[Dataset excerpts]
"""

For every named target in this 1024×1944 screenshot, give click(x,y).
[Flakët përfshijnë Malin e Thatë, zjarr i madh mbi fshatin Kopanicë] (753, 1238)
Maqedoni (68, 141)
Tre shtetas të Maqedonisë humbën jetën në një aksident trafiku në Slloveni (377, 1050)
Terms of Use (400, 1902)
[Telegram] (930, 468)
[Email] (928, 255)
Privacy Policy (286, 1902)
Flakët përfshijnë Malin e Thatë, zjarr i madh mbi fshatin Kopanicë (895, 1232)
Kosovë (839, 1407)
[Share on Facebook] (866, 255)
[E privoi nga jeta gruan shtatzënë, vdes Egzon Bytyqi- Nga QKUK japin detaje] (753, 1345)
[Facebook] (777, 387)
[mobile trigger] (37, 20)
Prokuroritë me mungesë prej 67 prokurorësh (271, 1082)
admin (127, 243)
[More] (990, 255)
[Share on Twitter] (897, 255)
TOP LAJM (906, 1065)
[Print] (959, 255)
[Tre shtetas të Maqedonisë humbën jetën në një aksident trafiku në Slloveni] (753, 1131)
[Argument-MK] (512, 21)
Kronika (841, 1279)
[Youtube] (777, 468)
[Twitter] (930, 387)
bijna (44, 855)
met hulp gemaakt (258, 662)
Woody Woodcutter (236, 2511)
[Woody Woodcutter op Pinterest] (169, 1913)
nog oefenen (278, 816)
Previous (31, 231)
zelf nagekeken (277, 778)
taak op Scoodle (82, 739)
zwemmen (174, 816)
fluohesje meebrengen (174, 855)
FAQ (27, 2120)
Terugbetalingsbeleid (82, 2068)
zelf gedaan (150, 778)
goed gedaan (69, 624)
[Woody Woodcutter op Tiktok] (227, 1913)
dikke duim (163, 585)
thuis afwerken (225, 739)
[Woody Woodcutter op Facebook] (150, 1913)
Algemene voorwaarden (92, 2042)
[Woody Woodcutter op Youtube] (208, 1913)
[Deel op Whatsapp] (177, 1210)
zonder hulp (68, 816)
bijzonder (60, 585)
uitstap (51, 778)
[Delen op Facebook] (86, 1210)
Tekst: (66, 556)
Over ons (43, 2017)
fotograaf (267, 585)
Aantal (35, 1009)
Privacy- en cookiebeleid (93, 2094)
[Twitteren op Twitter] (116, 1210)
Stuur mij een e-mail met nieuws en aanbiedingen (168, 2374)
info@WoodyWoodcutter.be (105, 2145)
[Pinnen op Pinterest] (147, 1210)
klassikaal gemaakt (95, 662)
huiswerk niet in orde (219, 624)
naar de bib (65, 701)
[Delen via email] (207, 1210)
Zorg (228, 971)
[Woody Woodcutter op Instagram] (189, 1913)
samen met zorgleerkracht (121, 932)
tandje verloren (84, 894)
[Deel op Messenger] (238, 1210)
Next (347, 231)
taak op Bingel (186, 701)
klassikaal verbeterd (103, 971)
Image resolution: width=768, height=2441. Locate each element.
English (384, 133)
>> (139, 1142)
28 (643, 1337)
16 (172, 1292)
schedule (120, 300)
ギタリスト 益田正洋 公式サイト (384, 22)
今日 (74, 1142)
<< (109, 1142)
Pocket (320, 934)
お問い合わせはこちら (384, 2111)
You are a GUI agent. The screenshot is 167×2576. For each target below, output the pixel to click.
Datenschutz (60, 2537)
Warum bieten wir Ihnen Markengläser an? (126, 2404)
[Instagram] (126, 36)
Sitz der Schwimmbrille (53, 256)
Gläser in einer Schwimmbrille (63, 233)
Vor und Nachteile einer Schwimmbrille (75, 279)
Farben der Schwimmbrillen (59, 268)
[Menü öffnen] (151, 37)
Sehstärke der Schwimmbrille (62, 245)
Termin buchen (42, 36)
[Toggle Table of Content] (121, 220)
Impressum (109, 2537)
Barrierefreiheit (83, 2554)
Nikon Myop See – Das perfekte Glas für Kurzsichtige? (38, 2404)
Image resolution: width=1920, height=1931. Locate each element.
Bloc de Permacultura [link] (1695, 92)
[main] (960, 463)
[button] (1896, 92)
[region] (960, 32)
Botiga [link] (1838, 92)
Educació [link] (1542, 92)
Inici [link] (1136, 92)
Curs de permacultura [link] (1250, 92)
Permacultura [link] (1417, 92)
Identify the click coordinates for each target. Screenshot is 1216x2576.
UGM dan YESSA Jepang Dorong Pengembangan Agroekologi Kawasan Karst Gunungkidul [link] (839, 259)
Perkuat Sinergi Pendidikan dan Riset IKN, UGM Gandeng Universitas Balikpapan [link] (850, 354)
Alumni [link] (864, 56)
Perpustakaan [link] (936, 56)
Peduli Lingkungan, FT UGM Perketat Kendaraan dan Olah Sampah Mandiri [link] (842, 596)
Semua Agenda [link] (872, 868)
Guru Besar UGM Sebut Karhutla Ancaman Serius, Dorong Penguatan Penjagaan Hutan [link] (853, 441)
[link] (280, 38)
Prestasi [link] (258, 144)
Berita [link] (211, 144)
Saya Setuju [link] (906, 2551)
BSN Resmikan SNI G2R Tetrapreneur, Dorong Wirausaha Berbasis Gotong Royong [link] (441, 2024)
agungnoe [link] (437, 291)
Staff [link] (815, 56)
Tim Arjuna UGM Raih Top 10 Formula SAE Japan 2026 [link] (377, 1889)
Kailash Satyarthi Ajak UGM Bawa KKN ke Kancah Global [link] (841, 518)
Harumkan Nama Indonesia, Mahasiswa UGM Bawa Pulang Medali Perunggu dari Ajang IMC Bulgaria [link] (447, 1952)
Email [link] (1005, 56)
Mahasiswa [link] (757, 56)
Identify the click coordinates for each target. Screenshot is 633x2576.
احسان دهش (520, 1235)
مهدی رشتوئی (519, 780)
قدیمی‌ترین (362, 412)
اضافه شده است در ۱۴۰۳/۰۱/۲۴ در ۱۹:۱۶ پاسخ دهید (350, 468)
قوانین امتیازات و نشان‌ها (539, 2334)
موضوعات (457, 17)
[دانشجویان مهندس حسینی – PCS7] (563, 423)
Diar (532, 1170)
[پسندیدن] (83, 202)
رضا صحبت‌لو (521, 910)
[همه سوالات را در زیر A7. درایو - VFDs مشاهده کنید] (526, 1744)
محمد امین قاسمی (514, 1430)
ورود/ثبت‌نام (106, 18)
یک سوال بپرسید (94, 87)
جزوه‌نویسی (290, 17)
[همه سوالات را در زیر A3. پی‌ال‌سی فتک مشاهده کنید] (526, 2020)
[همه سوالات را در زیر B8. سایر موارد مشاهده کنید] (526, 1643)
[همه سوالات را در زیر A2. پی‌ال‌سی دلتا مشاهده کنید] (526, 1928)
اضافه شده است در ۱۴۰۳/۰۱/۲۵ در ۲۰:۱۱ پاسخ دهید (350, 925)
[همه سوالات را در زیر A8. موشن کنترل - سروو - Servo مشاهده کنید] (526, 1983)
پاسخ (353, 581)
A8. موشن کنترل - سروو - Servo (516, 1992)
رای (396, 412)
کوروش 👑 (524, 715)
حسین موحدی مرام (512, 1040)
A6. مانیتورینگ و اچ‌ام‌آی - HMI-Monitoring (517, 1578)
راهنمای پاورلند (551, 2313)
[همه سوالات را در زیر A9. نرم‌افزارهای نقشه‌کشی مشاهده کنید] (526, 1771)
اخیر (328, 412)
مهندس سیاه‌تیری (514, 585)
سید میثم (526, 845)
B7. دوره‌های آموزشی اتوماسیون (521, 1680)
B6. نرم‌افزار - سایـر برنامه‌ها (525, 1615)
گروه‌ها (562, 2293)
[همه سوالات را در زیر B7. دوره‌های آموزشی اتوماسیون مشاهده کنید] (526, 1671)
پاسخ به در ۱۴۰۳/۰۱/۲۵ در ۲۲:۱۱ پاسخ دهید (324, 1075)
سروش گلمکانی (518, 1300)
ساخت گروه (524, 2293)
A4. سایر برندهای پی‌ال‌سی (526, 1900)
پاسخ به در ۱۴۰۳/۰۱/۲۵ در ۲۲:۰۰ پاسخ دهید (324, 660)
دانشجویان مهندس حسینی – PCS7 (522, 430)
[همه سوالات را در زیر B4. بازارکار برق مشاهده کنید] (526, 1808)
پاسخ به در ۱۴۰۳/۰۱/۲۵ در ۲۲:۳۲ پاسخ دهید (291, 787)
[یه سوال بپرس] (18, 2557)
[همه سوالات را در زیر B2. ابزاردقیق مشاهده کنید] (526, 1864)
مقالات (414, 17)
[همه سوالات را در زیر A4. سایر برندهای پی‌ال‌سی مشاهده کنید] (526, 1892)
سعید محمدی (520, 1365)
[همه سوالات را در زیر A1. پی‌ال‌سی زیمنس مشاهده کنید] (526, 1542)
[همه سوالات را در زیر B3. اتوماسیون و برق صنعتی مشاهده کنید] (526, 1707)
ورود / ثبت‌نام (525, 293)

"""

The output should be exactly the lines above from the line containing "Staff [link] (815, 56)" to the line containing "Screenshot is 633x2576.", inclusive, with no other lines.

- **OUTPUT OF THE EXERCISE**
Staff [link] (815, 56)
Tim Arjuna UGM Raih Top 10 Formula SAE Japan 2026 [link] (377, 1889)
Kailash Satyarthi Ajak UGM Bawa KKN ke Kancah Global [link] (841, 518)
Harumkan Nama Indonesia, Mahasiswa UGM Bawa Pulang Medali Perunggu dari Ajang IMC Bulgaria [link] (447, 1952)
Email [link] (1005, 56)
Mahasiswa [link] (757, 56)
Identify the click coordinates for each target. Screenshot is 633x2576.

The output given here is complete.